The problem:
Where does the word "input" appear in the entries below? Copy each line that holds it.
Records to use START
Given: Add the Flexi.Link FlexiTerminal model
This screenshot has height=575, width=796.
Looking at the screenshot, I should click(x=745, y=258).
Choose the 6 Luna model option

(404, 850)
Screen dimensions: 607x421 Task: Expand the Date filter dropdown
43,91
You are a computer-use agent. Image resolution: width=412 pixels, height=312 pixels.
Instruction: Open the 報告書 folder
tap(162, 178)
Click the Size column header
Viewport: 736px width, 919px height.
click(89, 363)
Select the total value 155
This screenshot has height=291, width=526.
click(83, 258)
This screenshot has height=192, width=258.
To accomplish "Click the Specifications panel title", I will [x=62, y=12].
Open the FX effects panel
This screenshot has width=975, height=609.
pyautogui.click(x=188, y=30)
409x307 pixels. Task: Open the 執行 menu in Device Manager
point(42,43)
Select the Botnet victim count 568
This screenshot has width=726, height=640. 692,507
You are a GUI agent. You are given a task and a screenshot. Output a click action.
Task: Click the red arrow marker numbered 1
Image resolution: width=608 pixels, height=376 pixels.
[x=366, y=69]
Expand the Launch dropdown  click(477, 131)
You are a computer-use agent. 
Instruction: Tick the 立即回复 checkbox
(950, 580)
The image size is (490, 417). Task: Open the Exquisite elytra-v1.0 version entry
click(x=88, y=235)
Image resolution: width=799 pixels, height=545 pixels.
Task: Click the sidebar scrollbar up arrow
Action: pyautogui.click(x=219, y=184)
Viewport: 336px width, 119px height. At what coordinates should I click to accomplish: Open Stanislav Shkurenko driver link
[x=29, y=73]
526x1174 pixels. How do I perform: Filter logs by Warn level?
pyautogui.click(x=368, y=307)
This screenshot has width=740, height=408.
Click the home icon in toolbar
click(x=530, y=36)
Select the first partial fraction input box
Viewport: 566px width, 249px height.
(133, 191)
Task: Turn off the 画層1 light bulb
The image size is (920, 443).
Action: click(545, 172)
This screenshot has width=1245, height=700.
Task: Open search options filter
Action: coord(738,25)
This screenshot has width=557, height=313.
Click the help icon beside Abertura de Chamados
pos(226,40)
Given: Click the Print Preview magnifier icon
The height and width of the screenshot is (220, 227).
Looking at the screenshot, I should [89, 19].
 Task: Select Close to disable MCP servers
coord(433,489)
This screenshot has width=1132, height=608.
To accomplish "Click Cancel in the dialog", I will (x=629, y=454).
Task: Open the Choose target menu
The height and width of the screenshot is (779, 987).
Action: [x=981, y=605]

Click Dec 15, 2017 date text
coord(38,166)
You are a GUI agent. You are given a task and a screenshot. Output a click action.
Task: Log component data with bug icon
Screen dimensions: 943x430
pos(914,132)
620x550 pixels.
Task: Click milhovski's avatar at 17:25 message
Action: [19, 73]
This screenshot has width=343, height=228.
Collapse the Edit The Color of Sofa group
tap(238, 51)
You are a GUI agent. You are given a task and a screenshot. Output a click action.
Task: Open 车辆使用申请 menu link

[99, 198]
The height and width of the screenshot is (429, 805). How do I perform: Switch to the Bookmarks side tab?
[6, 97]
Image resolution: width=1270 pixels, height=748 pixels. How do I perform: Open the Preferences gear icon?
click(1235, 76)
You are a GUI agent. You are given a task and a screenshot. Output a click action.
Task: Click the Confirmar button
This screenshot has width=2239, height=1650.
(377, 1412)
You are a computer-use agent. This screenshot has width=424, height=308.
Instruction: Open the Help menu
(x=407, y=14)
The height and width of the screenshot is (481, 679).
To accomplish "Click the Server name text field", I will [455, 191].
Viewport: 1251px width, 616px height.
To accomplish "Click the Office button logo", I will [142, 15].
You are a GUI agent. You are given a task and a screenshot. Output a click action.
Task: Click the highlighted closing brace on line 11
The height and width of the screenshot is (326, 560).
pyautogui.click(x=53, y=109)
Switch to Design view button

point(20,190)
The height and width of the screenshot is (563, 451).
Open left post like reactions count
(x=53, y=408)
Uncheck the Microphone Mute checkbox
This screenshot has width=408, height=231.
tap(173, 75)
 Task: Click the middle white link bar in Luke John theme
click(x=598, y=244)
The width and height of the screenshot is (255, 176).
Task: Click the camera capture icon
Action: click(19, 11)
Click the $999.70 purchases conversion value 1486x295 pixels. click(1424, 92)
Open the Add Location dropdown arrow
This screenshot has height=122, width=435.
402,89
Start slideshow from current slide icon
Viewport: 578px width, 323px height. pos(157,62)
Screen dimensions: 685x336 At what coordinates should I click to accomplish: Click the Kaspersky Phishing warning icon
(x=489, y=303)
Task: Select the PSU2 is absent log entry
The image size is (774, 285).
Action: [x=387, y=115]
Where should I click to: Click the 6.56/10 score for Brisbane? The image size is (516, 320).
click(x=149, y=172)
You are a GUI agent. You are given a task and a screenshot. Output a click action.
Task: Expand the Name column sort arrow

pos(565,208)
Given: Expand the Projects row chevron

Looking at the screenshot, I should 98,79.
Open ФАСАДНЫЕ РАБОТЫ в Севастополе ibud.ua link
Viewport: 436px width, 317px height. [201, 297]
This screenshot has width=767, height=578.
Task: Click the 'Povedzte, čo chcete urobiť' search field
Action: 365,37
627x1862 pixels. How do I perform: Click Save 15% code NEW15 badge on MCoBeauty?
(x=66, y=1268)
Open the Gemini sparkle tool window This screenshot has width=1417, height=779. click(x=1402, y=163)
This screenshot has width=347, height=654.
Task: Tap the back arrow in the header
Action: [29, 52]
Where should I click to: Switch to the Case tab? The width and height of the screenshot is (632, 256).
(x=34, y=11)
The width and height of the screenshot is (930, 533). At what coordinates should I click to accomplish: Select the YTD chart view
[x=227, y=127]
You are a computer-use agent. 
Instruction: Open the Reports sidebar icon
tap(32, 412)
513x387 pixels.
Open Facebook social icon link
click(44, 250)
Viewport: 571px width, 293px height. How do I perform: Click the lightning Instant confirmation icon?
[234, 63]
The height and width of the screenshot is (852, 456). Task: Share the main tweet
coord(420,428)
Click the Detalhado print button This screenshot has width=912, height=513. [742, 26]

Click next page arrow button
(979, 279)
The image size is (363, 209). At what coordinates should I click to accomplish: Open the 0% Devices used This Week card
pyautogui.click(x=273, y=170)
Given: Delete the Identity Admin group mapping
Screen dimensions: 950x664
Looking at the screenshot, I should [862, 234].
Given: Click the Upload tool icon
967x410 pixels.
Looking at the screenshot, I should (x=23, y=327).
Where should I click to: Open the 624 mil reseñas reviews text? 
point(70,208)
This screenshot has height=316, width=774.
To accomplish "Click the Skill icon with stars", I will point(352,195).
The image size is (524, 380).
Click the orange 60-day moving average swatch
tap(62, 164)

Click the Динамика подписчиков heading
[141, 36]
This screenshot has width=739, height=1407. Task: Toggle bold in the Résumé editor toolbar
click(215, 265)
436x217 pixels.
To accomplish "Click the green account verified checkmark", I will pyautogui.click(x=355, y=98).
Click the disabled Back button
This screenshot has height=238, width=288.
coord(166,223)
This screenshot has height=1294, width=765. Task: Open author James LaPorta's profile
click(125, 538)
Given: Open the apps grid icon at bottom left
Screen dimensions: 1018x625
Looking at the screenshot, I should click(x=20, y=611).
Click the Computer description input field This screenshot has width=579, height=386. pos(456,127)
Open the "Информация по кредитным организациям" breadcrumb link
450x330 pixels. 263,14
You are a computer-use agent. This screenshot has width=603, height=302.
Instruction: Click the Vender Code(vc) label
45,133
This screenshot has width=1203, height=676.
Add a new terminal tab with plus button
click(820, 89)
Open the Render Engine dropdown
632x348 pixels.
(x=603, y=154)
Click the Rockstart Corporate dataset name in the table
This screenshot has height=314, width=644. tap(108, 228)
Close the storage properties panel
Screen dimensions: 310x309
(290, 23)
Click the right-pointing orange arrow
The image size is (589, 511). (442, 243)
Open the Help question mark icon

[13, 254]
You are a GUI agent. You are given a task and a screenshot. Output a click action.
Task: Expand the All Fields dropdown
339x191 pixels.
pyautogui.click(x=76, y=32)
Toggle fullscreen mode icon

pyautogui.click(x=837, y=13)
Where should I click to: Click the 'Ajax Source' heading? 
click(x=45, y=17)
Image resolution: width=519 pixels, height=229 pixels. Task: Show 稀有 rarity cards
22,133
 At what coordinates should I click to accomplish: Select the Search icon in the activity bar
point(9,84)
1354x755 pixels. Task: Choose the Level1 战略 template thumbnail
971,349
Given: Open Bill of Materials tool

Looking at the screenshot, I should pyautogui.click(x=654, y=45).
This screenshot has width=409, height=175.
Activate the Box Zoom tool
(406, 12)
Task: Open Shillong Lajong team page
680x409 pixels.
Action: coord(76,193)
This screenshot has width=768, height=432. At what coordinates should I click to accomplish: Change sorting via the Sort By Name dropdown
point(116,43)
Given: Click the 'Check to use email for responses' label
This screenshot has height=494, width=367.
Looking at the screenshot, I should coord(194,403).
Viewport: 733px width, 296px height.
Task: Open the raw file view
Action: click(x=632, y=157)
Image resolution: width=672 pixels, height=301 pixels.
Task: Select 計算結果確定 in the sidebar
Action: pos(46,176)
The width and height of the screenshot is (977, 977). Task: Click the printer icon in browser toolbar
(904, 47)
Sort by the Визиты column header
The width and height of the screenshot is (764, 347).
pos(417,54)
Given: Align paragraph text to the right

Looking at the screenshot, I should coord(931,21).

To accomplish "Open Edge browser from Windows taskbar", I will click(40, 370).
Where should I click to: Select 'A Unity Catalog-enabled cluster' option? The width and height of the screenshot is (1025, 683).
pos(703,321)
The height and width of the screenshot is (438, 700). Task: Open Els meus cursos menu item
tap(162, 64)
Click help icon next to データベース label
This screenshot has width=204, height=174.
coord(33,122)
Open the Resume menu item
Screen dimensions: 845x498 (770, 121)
Records to use END
Answer space:
Select the first partial fraction input box
Click the Computer description input field This screenshot has width=579, height=386. pos(456,127)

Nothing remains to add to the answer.